In her first contact with the war, the little girl only watches and tries to understand what is going on; she discovers that rage as the result of irrationality leads to conflict, only possible to solve due to the magical intervention of the Little Man. And Ynari understands that that might be her own yet unknown world.
The Little Man takes her to know his own magical world, a village where everybody has a well determined social function, and where two old people, a man and a woman, seem to be the wisest sages. They are the “old man who invents words” and the “old woman who destroys words”: a couple who sums up the power of language and of communication in the organization of that parallel world. Their speeches seem like an urban folklore practice of a today’s city in Angola – the estigas – a game of words, in form of “tenção”, a poetic dispute dating from the medieval troubadours, where an individual makes a short and improvised speech to mock the other. This war of words embodies a reality known to the warriors but makes use of intelligence and of humour, instead of weapons. These two elderly people, in turn, set the tone of the estigas, but in this dispute there is no loser, a situation which allows a balance of forces and the pertinence of their existence.
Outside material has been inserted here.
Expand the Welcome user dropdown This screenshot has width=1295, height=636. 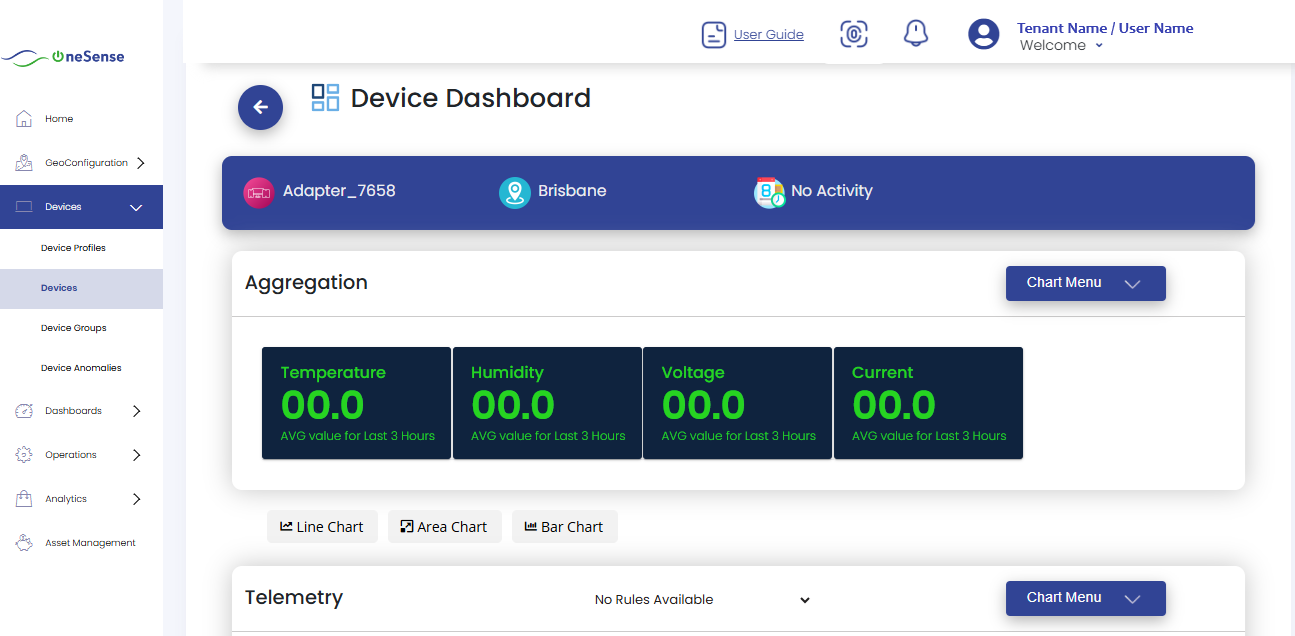click(x=1061, y=46)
The enigmatic, chained words, coming from incantatory speeches, symmetrical in their positive and negative poles, can only be unveiled to the infant reader, if the reading is supervised by an adult. The same happens to the magic of the enigma of Ynari’s plaits; it can only be unveiled if one reads the whole adventure. In the end, and when the mystery is unveiled, the book invites to a second and more detailed reading of the speeches.
The old estigadores offer Ynari the word “exchange”, a keyword to open the magic, a keyword equivalent to the readers’ knowledge of the way language works, a knowledge which enables them to fully understand the meanings of the text: to read with a sense and the sense of reading cross in a subtle way in this book about war and men’s power to avoid it.
The keyword “exchange” whose meaning is unveiled to Ynari in her dreams is also the key to Peace. This deeper sense can be found in a text where to tell a story of war can save the world. From this moment on, Ynari gets in touch, for the first time, with that useless word . Today’s infant readers have only got, as Ynari had, a remote idea of the word “war”, something far from their daily life. However, through the word of the text, they become acquainted with it, as the warriors Ynari meets in her adventure did. On the following days, she learns and starts to understand such words as “listen”, “speak”, “see”, “smell” and “taste”. When Ynari exchanges her five plaits, she manages to destroy the word “war”, not only on her behalf but also on the world’s.
To have the plaits cut in exchange for Peace is equivalent to the estigas of the old woman who destroyed useless words and to the estigas of the old man who invented new words: the word “war” is destroyed and the word “peace” is born.
Ynari is, after all, the legitimate heiress of an ancestral wisdom. In the end of an adventure which thus becomes an initiation rite, she and her heart hold the power embodied by the two old people of the Litlle Man’s village, so modern in their way of saying estigas. We hope that they can be understood by the little readers of a new Luanda, or by little European readers who may have the opportunity to be taught to read Ynari a Menina das Cinco Tranças.